If you’ve had an issue with a defective medicine or medical device, then contact a Richmond defective drug lawyer near you to see if you have the grounds for a case. Drug manufacturers are required to follow strict standards throughout the manufacturing process. The reason for this is simple: A small mistake in making a drug can result in complications like an overdose, which killed more than 70,000 Americans in 2019 alone.

When a person purchases a drug from a pharmacy, they’re effectively entrusting their money and their lives to the pharmacy and the manufacturer. When that trust is breached because they received a defective drug, the consequences can be dire.

What Is a Defective Drug?

Certain drugs are manufactured to produce very specific effects. When these drugs are manufactured incorrectly, they can produce unintended effects like organ failure or increasing a person’s risk for a heart attack.

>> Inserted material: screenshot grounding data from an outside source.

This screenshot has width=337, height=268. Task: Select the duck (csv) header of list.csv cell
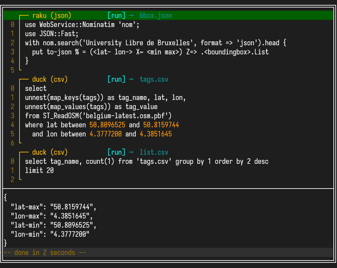pyautogui.click(x=50, y=152)
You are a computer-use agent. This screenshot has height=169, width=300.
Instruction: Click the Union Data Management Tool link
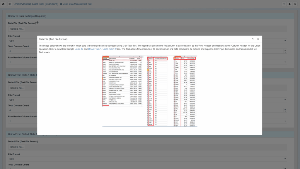tap(76, 4)

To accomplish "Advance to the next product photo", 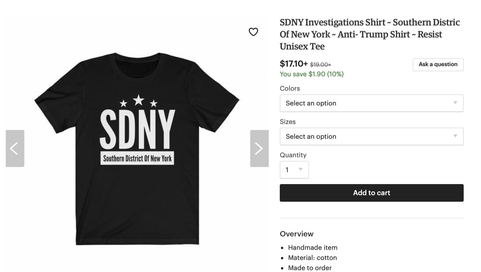I will tap(259, 148).
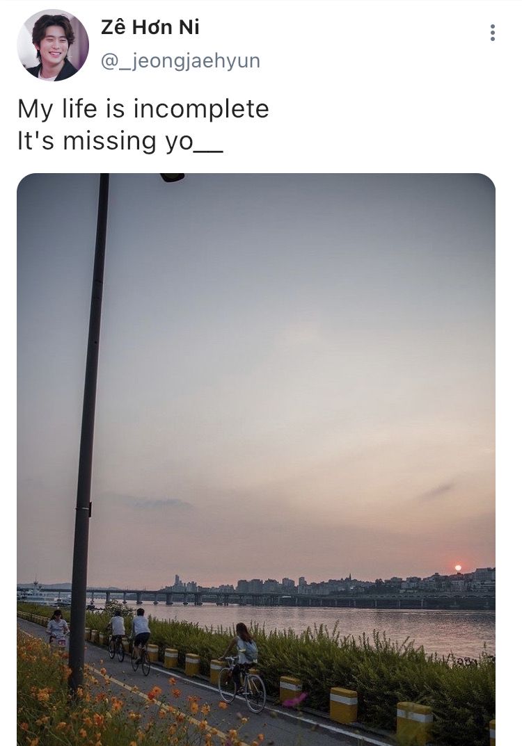Click the profile avatar of Zê Hơn Ni
Image resolution: width=522 pixels, height=746 pixels.
(53, 45)
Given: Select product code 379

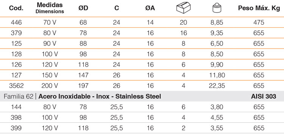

Drugs become defective when the manufacturers place more emphasis on advertising and sales instead of quality testing. This results in drugs that are of subpar quality. At best, these drugs merely have weakened effects, wasting the buyer’s money. At worst, they can lead to complications and even death.

How Do Defective Medical Devices Enter the Market?

Body parts made of stainless steel, battery-powered devices, hip replacements, and even battery-powered heart devices play a large role in the medical world today. But all of them are not always safe. This is because regulators can not screen and check every product.

The Food and Drug Administration (FDA) is the authority that allows these products to reach the market. However, many companies opt to use some shortcuts to get the medical device accepted by the FDA. This shortcut is called Premarket Notification or 510(k) process. As a result, sometimes patients end up with defective medical devices around the U.S., including Richmond, TX.

Who Is Liable for Defective Drugs or Medical Devices?

Liability for injuries arising from defective drug use is usually attributed to the manufacturers, and this is usually the case when the drug is manufactured incorrectly. In cases of defective medical devices, this involves product liability law, based on which a company is supposed to be responsible for the injuries caused by the dangerous products they are selling.

Drug companies and doctors have an obligation to disclose potential side effects to patients before administering or prescribing drugs. This is especially the case where the prescription drugs to be used can have side effects which can potentially interfere with other medications already being taken.

The failure to make these disclosures can make the drug company or the doctor liable for injuries arising from the use of their drugs. With a dedicated law firm on your side, you stand the chance to get compensation for whatever damages you have suffered or would have to suffer in the future because of it. These include things such as lost wages, medical bills, and pain and suffering.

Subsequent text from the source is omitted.